• _STATED TASK_
Return each of the items below verbatim, line for line.

**** MATERIAL TO PROCESS ****

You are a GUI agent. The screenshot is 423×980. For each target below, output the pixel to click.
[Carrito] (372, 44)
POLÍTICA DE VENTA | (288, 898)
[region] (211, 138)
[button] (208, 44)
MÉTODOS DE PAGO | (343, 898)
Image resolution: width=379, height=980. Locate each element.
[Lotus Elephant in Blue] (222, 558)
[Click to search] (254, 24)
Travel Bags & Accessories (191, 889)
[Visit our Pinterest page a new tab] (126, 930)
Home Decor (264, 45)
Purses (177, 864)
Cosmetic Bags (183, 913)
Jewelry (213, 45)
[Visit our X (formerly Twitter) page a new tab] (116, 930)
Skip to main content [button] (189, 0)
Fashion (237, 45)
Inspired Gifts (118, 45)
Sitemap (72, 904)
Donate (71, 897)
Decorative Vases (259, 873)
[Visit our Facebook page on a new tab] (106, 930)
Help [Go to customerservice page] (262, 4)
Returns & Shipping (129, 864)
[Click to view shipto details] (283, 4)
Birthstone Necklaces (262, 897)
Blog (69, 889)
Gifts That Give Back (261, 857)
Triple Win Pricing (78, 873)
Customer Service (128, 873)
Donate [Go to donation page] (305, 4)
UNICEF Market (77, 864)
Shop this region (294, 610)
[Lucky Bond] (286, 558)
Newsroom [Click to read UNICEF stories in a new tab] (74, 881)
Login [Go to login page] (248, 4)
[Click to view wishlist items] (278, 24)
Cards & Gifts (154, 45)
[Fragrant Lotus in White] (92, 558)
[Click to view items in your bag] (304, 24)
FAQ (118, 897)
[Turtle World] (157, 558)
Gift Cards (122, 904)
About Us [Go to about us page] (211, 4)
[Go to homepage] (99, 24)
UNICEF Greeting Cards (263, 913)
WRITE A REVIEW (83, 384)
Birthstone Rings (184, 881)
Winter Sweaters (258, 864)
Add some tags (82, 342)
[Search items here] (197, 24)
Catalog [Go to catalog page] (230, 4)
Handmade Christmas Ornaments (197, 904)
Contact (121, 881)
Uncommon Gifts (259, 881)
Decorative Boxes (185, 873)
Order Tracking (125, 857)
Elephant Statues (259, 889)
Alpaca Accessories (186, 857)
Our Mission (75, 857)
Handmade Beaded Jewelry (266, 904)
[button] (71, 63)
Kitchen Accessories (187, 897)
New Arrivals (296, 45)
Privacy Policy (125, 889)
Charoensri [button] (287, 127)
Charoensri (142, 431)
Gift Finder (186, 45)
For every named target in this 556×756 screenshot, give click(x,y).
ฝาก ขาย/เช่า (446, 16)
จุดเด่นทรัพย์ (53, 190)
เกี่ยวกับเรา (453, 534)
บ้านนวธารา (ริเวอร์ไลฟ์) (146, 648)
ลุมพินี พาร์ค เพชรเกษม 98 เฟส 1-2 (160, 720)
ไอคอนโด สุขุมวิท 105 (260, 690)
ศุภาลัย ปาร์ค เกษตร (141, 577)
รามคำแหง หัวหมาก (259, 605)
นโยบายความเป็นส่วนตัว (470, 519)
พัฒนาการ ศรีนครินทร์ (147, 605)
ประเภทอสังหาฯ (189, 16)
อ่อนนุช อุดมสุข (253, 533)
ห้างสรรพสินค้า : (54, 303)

****

• _ANSWER IN FULL_
You are a GUI agent. The screenshot is 423×980. For each target below, output the pixel to click.
[Carrito] (372, 44)
POLÍTICA DE VENTA | (288, 898)
[region] (211, 138)
[button] (208, 44)
MÉTODOS DE PAGO | (343, 898)
Image resolution: width=379, height=980. Locate each element.
[Lotus Elephant in Blue] (222, 558)
[Click to search] (254, 24)
Travel Bags & Accessories (191, 889)
[Visit our Pinterest page a new tab] (126, 930)
Home Decor (264, 45)
Purses (177, 864)
Cosmetic Bags (183, 913)
Jewelry (213, 45)
[Visit our X (formerly Twitter) page a new tab] (116, 930)
Skip to main content [button] (189, 0)
Fashion (237, 45)
Inspired Gifts (118, 45)
Sitemap (72, 904)
Donate (71, 897)
Decorative Vases (259, 873)
[Visit our Facebook page on a new tab] (106, 930)
Help [Go to customerservice page] (262, 4)
Returns & Shipping (129, 864)
[Click to view shipto details] (283, 4)
Birthstone Necklaces (262, 897)
Blog (69, 889)
Gifts That Give Back (261, 857)
Triple Win Pricing (78, 873)
Customer Service (128, 873)
Donate [Go to donation page] (305, 4)
UNICEF Market (77, 864)
Shop this region (294, 610)
[Lucky Bond] (286, 558)
Newsroom [Click to read UNICEF stories in a new tab] (74, 881)
Login [Go to login page] (248, 4)
[Click to view wishlist items] (278, 24)
Cards & Gifts (154, 45)
[Fragrant Lotus in White] (92, 558)
[Click to view items in your bag] (304, 24)
FAQ (118, 897)
[Turtle World] (157, 558)
Gift Cards (122, 904)
About Us [Go to about us page] (211, 4)
[Go to homepage] (99, 24)
UNICEF Greeting Cards (263, 913)
WRITE A REVIEW (83, 384)
Birthstone Rings (184, 881)
Winter Sweaters (258, 864)
Add some tags (82, 342)
[Search items here] (197, 24)
Catalog [Go to catalog page] (230, 4)
Handmade Christmas Ornaments (197, 904)
Contact (121, 881)
Uncommon Gifts (259, 881)
Decorative Boxes (185, 873)
Order Tracking (125, 857)
Elephant Statues (259, 889)
Alpaca Accessories (186, 857)
Our Mission (75, 857)
Handmade Beaded Jewelry (266, 904)
[button] (71, 63)
Kitchen Accessories (187, 897)
New Arrivals (296, 45)
Privacy Policy (125, 889)
Charoensri [button] (287, 127)
Charoensri (142, 431)
Gift Finder (186, 45)
For every named target in this 556×756 screenshot, give click(x,y).
ฝาก ขาย/เช่า (446, 16)
จุดเด่นทรัพย์ (53, 190)
เกี่ยวกับเรา (453, 534)
บ้านนวธารา (ริเวอร์ไลฟ์) (146, 648)
ลุมพินี พาร์ค เพชรเกษม 98 เฟส 1-2 (160, 720)
ไอคอนโด สุขุมวิท 105 (260, 690)
ศุภาลัย ปาร์ค เกษตร (141, 577)
รามคำแหง หัวหมาก (259, 605)
นโยบายความเป็นส่วนตัว (470, 519)
พัฒนาการ ศรีนครินทร์ (147, 605)
ประเภทอสังหาฯ (189, 16)
อ่อนนุช อุดมสุข (253, 533)
ห้างสรรพสินค้า : (54, 303)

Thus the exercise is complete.